How to Create AI Videos from Multiple Reference Images
Nine images, one generation. Here's exactly how to use multi-image reference mode in Seedance 2.0 to get AI videos that actually match your visual intent.

Most AI video models take one image. Seedance 2.0 Reference takes nine. That's not a small difference — it's the difference between "start from a still" and "inherit a whole visual language."

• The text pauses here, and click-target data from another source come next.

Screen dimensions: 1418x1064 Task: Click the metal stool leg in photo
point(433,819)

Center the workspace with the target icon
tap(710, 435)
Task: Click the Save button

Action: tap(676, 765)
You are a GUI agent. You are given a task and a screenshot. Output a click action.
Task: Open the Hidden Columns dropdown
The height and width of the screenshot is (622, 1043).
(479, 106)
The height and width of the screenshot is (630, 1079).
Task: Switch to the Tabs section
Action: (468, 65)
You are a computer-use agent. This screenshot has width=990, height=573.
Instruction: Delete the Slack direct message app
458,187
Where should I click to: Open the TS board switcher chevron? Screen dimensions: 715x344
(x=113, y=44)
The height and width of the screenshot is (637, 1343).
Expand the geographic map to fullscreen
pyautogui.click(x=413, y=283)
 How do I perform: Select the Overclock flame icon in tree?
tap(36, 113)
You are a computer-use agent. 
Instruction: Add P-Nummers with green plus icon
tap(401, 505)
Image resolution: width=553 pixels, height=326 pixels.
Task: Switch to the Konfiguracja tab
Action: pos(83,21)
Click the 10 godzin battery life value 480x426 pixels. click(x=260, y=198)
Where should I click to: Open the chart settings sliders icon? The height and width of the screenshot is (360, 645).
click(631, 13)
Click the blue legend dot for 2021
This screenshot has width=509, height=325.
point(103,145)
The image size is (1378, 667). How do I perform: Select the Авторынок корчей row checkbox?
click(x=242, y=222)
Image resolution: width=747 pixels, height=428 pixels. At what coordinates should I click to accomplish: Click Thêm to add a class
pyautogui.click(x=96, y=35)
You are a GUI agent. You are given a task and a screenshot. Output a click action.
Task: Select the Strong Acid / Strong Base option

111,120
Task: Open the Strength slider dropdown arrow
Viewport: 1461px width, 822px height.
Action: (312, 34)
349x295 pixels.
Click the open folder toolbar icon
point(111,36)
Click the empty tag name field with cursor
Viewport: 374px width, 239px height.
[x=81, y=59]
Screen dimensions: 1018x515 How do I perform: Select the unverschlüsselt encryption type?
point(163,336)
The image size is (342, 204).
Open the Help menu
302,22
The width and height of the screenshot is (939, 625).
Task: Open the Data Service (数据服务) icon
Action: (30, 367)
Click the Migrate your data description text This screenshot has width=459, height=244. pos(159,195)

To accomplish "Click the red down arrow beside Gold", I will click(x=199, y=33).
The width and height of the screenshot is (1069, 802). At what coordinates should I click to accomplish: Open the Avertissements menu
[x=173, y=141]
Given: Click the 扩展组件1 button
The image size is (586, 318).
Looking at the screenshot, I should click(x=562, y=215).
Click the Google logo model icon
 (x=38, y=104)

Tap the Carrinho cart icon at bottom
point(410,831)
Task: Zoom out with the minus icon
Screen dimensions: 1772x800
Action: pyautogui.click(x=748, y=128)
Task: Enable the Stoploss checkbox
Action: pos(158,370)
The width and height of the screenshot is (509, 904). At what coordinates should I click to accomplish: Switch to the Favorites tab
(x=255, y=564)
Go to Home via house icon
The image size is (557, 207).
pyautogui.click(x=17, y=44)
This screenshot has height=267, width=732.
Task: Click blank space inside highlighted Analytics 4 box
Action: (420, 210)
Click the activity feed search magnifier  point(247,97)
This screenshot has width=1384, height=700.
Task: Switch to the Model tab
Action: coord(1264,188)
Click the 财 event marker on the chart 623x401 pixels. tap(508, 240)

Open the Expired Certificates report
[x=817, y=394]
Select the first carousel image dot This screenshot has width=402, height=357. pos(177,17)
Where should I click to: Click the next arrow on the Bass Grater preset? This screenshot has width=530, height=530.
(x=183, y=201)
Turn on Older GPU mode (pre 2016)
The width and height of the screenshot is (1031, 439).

This tutorial covers the multi-image workflow: how many references to use, which ones to pick, how they fuse, and how to troubleshoot when the output doesn't match what you expected.
TL;DR
- Seedance 2.0 Reference accepts up to 9 images per generation
- More images isn't always better — 4-6 tight references often beat 9 loose ones
- All 9 get fused into a single "style vector" the model applies to output
- Cost is $0.3024/sec regardless of how many references you upload
- Try multi-image generation free
What Happens When You Upload 9 Images
The model doesn't treat your 9 images as separate frames. It fuses them into a single style representation — a mathematical summary of their shared visual attributes. That summary guides the output.
If your 9 images share attributes (warm light, shallow depth of field, similar palette), the fused vector is strong and specific. The output locks onto that style.
If your 9 images disagree (some warm, some cold, some wide, some close), the fused vector averages toward generic and the style barely comes through.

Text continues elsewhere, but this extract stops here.